Optimizing dye-ligand density with molecular analysis for affinity chromatography of rabbit muscle L-lactate dehydrogenase.

Ligand density is an important factor in determining the binding capacity and separation efficiency for affinity chromatography. A molecular analysis method based on the three-dimensional structure of protein and protein-ligand interactions was introduced to optimize the dye-ligand density for target protein separation. Expanded-bed adsorption (EBA) of L-lactate dehydrogenase (LDH) from rabbit muscle crude extract with Procion Red HE-3B as the dye-ligand was used as the model.
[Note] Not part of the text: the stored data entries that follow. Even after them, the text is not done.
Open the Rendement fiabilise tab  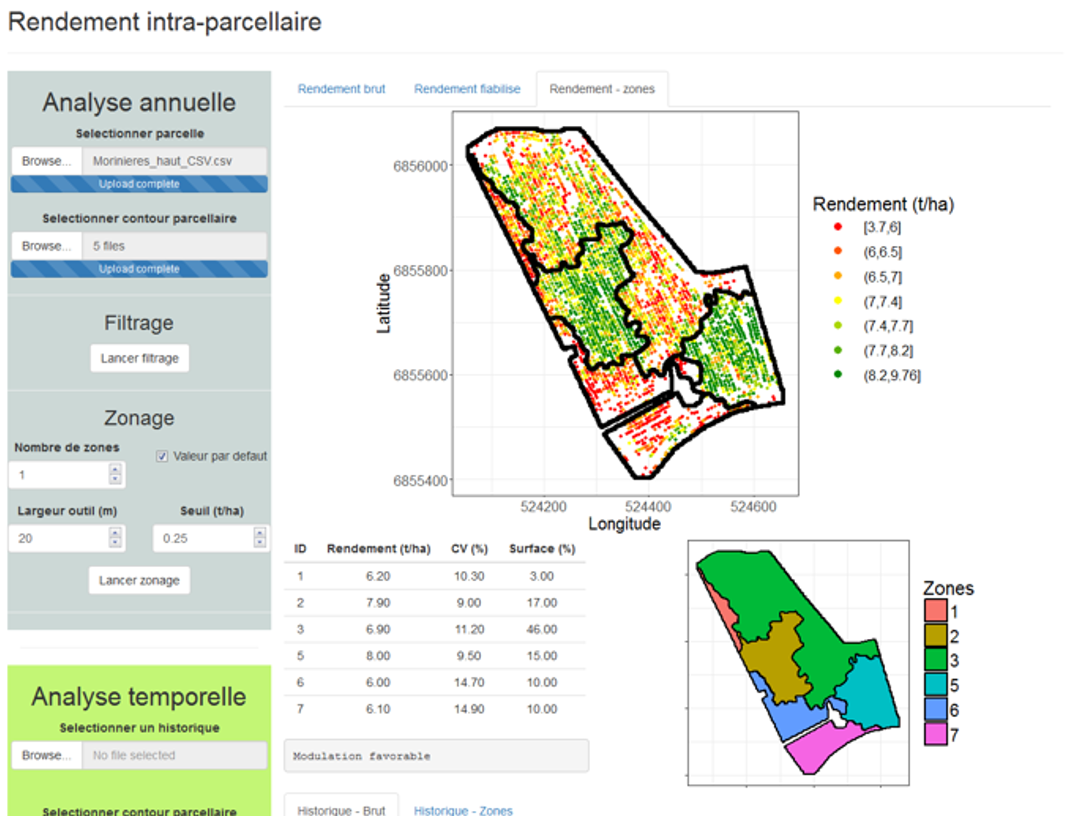click(467, 89)
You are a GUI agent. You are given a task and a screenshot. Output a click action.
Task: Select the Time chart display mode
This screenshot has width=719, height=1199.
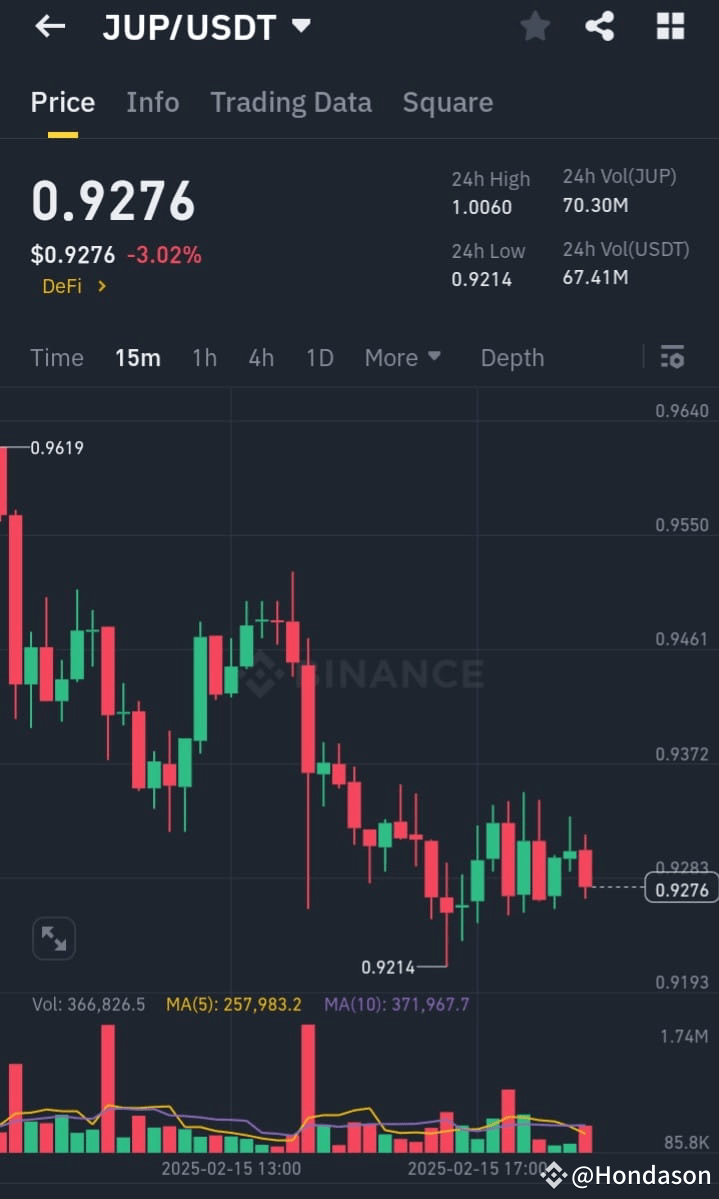click(56, 357)
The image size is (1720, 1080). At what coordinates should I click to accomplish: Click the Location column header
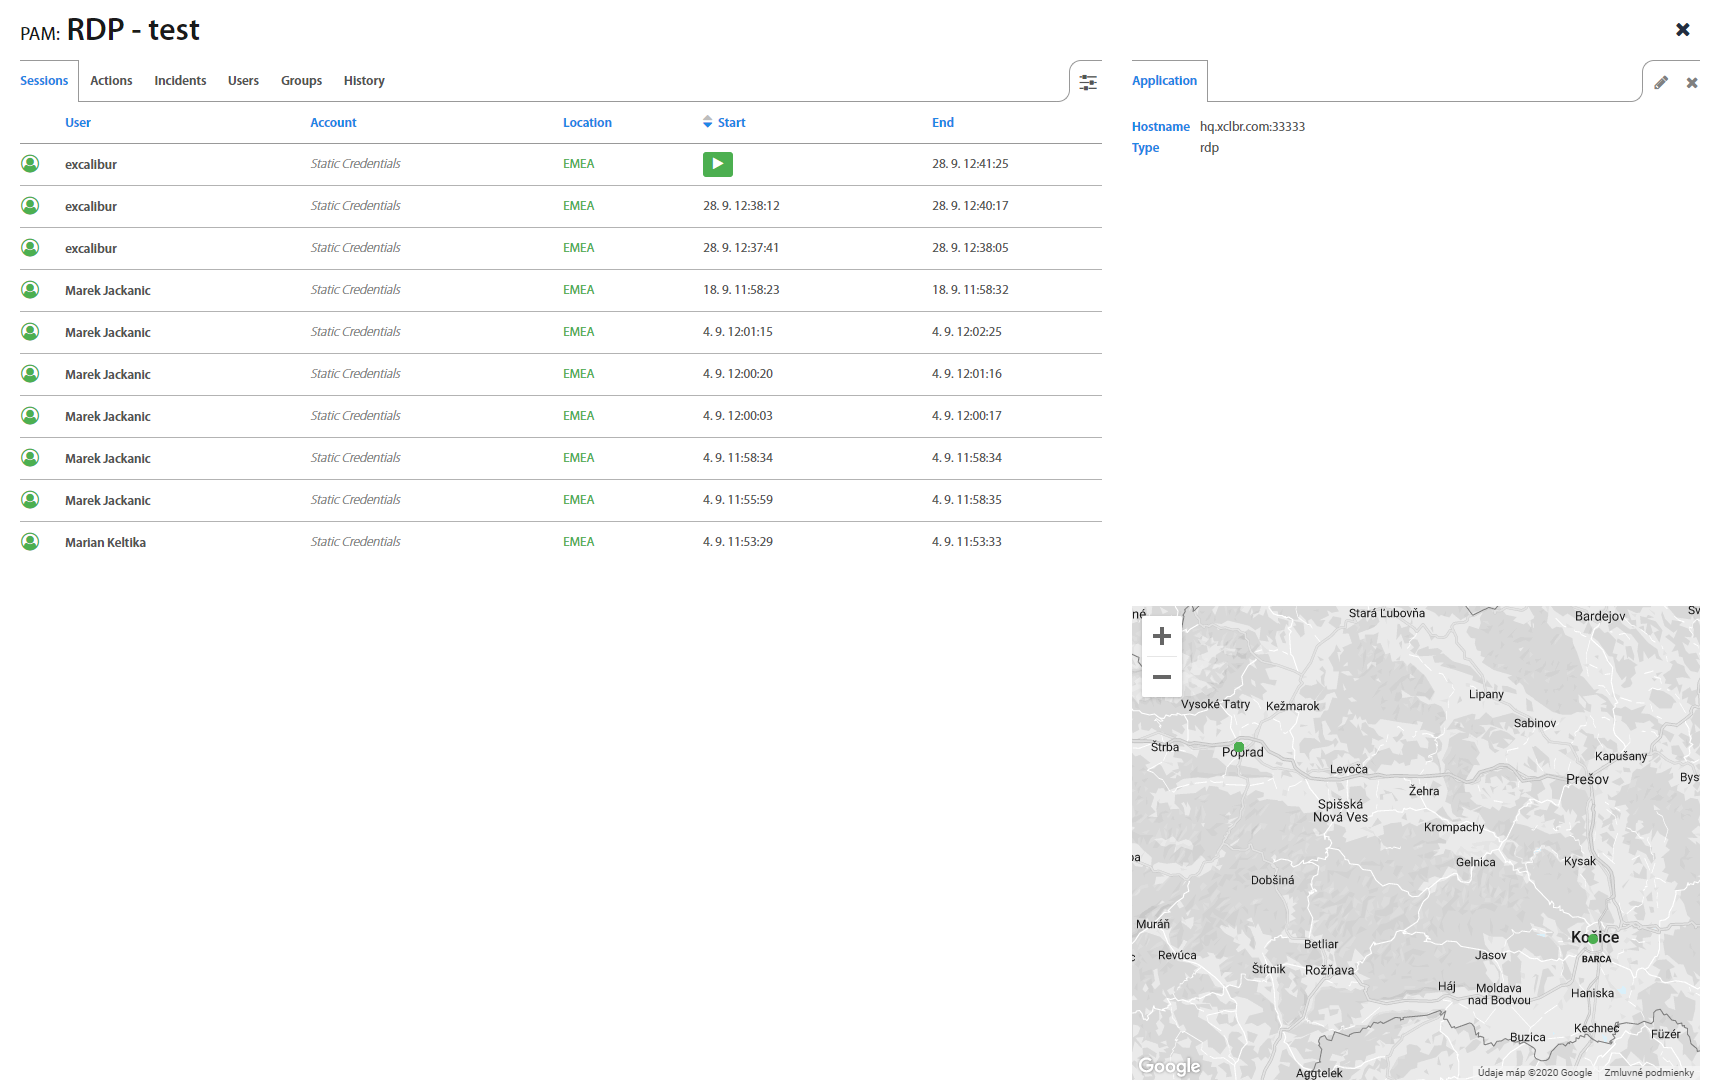click(x=587, y=123)
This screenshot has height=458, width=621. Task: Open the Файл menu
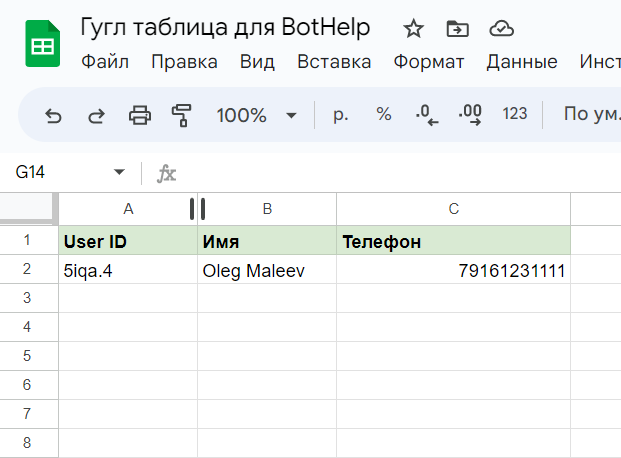point(105,62)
After the analysis of LDH three-dimensional molecular structure and dye-protein interaction modes, the rational dye-ligand distance was predicted at about 20 A for efficiently binding LDH. A series of dye-ligand adsorbents with different ligand densities were prepared, and the isotherm adsorption equilibria of LDH were measured. High adsorption capacity of LDH was achieved at about 1600 U/mL adsorbent. Packed-bed chromatography was performed, and the elution effects were investigated. Finally, an EBA process was achieved to capture the LDH directly from rabbit muscle crude extract. The method established in the present work could be expanded to guide the screening of ligand density for other affinity chromatographic processes.